Stored items from a collection

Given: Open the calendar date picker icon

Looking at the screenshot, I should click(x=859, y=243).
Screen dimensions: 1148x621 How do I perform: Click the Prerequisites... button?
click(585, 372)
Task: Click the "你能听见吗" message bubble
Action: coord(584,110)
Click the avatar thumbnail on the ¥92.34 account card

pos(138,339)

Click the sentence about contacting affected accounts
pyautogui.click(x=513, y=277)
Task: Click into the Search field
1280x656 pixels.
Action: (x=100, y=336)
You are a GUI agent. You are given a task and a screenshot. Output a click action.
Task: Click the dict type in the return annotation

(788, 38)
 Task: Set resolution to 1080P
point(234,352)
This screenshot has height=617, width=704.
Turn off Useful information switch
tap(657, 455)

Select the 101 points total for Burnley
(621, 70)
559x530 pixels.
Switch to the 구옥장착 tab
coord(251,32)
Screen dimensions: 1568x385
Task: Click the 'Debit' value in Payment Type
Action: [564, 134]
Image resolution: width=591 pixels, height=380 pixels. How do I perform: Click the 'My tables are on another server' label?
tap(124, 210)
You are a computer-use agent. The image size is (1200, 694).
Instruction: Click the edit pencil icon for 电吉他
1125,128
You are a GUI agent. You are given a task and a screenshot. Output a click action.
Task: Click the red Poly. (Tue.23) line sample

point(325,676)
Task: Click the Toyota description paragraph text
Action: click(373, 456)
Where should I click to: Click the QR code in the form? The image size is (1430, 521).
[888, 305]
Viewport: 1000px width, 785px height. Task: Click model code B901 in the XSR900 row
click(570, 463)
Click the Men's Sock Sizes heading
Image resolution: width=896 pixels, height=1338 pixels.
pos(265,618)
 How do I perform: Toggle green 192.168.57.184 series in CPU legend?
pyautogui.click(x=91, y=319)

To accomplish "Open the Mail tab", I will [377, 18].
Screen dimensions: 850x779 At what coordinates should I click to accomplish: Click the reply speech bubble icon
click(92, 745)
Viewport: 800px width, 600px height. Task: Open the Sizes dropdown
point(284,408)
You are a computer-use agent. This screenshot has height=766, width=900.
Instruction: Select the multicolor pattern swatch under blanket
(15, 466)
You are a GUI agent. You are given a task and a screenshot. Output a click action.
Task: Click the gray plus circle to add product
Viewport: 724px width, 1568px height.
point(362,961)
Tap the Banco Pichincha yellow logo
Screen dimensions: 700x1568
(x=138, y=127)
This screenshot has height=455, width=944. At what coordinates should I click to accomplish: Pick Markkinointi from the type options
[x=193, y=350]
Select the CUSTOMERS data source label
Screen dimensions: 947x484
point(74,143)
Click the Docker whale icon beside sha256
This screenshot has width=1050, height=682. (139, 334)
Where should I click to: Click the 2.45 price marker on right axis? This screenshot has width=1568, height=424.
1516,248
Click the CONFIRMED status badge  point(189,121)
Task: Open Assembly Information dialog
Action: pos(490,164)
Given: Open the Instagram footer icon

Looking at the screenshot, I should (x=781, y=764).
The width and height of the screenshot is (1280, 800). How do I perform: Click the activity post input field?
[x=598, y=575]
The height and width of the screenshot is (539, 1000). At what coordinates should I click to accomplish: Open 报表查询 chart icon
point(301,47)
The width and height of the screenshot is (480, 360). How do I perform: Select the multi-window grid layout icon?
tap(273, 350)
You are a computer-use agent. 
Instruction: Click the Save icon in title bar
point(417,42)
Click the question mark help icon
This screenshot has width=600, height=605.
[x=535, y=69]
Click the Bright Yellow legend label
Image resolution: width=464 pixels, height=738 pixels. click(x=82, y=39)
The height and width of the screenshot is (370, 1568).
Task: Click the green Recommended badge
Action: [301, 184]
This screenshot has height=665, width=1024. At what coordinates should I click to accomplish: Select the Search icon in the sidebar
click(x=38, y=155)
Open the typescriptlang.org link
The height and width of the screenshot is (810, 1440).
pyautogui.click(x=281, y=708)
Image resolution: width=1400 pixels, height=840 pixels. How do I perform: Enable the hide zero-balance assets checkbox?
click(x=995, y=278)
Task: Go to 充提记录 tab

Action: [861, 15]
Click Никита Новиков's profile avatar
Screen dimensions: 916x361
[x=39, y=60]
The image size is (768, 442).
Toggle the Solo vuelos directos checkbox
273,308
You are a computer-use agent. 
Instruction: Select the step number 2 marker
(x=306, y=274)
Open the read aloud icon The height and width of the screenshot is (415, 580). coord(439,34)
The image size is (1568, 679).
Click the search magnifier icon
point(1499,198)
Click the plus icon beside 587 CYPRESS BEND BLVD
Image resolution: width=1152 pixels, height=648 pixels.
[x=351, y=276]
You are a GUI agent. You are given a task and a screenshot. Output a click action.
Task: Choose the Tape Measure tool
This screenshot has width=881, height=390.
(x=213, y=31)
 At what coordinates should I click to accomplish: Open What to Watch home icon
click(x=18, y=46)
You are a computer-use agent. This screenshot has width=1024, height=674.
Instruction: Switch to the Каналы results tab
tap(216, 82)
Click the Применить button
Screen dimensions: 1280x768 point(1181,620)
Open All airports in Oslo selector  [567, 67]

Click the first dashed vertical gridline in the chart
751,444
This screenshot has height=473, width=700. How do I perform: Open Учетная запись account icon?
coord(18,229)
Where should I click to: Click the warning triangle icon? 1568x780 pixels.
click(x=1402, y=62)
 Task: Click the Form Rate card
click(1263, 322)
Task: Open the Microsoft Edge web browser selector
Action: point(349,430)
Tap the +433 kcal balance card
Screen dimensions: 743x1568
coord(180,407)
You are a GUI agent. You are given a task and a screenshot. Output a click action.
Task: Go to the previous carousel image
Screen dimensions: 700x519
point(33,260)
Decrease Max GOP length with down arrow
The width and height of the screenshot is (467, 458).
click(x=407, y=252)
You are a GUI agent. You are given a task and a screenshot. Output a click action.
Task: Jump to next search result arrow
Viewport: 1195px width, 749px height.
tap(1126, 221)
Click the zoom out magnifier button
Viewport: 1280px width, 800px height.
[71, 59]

▶ WHAT NEEDS TO BE DONE
Retype exactly, and only, the lines above from the one where "Instruction: Click the Save icon in title bar" occurs up to and including the one where "Click Никита Новиков's profile avatar" occurs.

▶ SOLUTION TO THIS TASK
Instruction: Click the Save icon in title bar
point(417,42)
Click the question mark help icon
This screenshot has width=600, height=605.
[x=535, y=69]
Click the Bright Yellow legend label
Image resolution: width=464 pixels, height=738 pixels. click(x=82, y=39)
The height and width of the screenshot is (370, 1568).
Task: Click the green Recommended badge
Action: [301, 184]
This screenshot has height=665, width=1024. At what coordinates should I click to accomplish: Select the Search icon in the sidebar
click(x=38, y=155)
Open the typescriptlang.org link
The height and width of the screenshot is (810, 1440).
pyautogui.click(x=281, y=708)
Image resolution: width=1400 pixels, height=840 pixels. How do I perform: Enable the hide zero-balance assets checkbox?
click(x=995, y=278)
Task: Go to 充提记录 tab

Action: [861, 15]
Click Никита Новиков's profile avatar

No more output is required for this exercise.